1Q. [Mr Rampton] Yes. Janitorial, this is to anticipate something we are
2going to come to perhaps next week or the week after, Mr
3Irving, but "janitorial level" is a phrase you often use.
4Is not "janitorial level" very often the place you expect
5to find the diamonds?
6A. [Mr Irving] Janitorial level is not the kind of place that
7I frequently inhabit, Mr Rampton.
8Q. [Mr Rampton] That is very patrician of you, Mr Irving. If you are an
9historian you must look even in the basement, the sewer,
10if you want to find the gems, must you not sometimes?
11A. [Mr Irving] If one fails to find the gems, my opponents and my jealous
12rivals they have gone down among the sewers looking for
13things, but I found the gems because I have done the work.
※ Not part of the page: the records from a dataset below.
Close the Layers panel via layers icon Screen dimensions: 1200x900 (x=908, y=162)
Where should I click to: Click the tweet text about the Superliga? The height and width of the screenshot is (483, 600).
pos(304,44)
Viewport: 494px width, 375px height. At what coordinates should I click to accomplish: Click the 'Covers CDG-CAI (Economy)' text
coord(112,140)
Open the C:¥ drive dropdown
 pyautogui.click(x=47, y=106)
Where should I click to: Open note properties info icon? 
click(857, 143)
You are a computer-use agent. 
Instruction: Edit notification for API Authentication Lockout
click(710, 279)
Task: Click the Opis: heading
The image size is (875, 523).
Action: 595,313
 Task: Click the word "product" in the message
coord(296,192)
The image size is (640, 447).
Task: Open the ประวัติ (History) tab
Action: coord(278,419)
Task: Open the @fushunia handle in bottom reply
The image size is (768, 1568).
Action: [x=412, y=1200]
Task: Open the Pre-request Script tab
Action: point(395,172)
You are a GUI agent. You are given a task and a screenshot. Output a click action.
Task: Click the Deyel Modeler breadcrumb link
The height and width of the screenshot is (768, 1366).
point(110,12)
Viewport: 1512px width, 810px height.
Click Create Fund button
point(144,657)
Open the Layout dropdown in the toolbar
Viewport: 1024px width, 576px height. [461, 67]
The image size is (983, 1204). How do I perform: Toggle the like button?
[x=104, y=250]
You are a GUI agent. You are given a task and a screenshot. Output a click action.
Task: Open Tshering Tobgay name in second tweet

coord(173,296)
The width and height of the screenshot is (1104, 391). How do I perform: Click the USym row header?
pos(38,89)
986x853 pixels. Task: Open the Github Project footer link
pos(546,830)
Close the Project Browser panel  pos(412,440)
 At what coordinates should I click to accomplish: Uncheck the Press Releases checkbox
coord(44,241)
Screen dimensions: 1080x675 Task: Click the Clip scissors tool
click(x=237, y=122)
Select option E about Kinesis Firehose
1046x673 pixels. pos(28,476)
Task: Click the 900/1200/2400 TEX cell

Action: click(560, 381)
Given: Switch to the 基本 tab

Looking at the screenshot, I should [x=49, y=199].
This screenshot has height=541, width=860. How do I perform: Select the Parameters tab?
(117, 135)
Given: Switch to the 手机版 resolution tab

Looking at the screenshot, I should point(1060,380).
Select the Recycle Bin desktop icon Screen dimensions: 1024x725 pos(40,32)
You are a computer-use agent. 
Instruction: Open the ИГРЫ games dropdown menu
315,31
14Q. [Mr Rampton] You saw some of them, did you not, in Professor van Pelt's
15report, "janitorial gems"?
16A. [Mr Irving] We shall have great enjoyment discussing this with van
17Pelt when the time comes.
18MR JUSTICE GRAY: Can I just understand why Wisliceny is being
19put into the janitorial category at all? He is one of
20Eichmann's top officials.
21A. [Mr Irving] He is one of Eichmann's top officials.
22Q. [Mr Justice Gray] And Eichmann was one of the senior officials within the
23Reich carrying out the extermination programme.
24A. [Mr Irving] Mr Wisliceny is a man who is in deep trouble. First of
25all he is facing ----
26Q. [Mr Justice Gray] That is a different point, if I may say so. He is not a
1janitor.
2A. [Mr Irving] He is also a man of very dubious character. He is a man
3who has been not an officer in the SS, but he has been
4involved in corrupt schemes, in stealing and robbing and
5disposing of stolen Jewish property and all sorts of
6things that got him in trouble even with the SS. He is a
7man whose character I would not give a fig for. He is
8sitting in a prison cell in a Slovac prison knowing that
9he is going to be put on trial for his life.
10Q. [Mr Justice Gray] That is a different point.
11A. [Mr Irving] I am sorry, let me cut to the bottom line and say what he
12is actually saying here, I have lost it, he is not saying
13"I know this for a fact"; he is just saying, "I speculate
14that probably this happened." I have lost it totally, the
15actual reference.
16Q. [Mr Justice Gray] "I am convinced it must fall the decision of Hitler".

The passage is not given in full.